Akan tetapi di sana ada beberapa ulama yang terkenal baik, dan tidak termasuk dalam kelompok ahlul bid’ah, namun dalam pendapat mereka ada beberapa yang mengandung bid’ah, seperti Ibnu Hajar al Asqalani dan An Nawawi –rahimahumallah -. Sebagian orang-orang yang tidak mengerti menuduh mereka berdua sembarangan, bahkan dikatakan kepada saya: “Sungguh sebagian orang berkata: Diwajibkan untuk membakar kitab “Fathul Baari” ; karena Ibnu Hajar adalah termasuk ‘Asy’ariyyah, hal ini tidak benar; karena kedua ulama tersebut saya tidak pernah mengetahui pada masa sekarang ada seseorang yang mampu mempersembahkan sebuah karya terbaiknya kepada Islam dalam masalah Hadits seperti karya mereka berdua. Hal itu menunjukkan kepada Anda bahwa Allah –Subhanahu wa Ta’ala– dengan daya dan kekuatan-Nya -saya tidak mendahului kehenak Allah- bahwa Dia telah menerimanya. Hampir semua hasil karya mereka berdua dapat diterima oleh semua pihak, baik yang terpelajar, bahkan sampai masyarakat umum. Kitab “Riyadhus Shalihin” misalnya ia dibaca pada setiap majelis, dan pada setiap masjid, mampu memberikan manfaat kepada banyak kalangan. Saya berharap bahwa Allah akan menjadikan salah satu buku saya seperti kitab “Riyadhus Shalihin”, semua orang akan mendapatkan manfaat di rumahnya, di masjidnya.

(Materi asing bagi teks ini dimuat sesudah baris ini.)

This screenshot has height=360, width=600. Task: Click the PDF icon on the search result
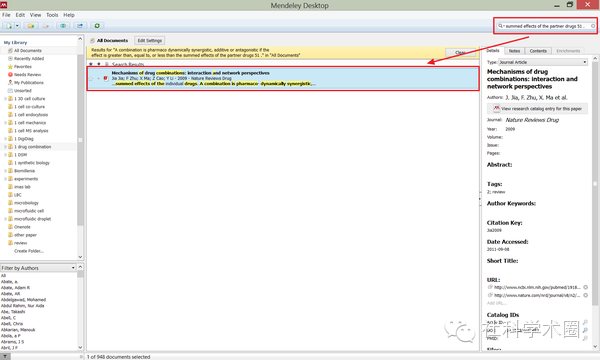(x=106, y=78)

Jadi, bagaimana mungkin kedua ulama tersebut dikatakan bahwa mereka ahli bid’ah dan sesat, tidak boleh didoakan dengan rahmat Allah, dan buku-bukunya tidak boleh dibaca, Fathul Baari dan Syarah Muslim wajib dibakar ?!!. Subhanallah, maka saya katakan kepada mereka baik dengan bahasa lisan maupun perbuatan:
أَقِلُّوا عليهمُ لا أبا لأبيكمُ مِن اللومِ أو سدوا المكان الذي سدوا
“Persedikit dalam menilai mereka –demi Allah- dari celaan, atau tutuplah tempat itu yang telah menutup”.
Siapa yang mampu mempersembahkan karya terbaiknya untuk Islam sebagaimana yang mereka persembahkan ?!… Kecuali jika Allah berkehendak. Maka saya berkata: Semoga Allah mengampuni Imam Nawawi, Ibnu Hajar al Asqalani, dan siapa saja yang mirip dengan mereka berdua, yang telah Allah jadikan mereka bermanfaat bagi Islam dan kaum muslimin. Semuanya hendaknya mengamininya. (Liqaat Bab Maftuh: 43/soal nomor: 9)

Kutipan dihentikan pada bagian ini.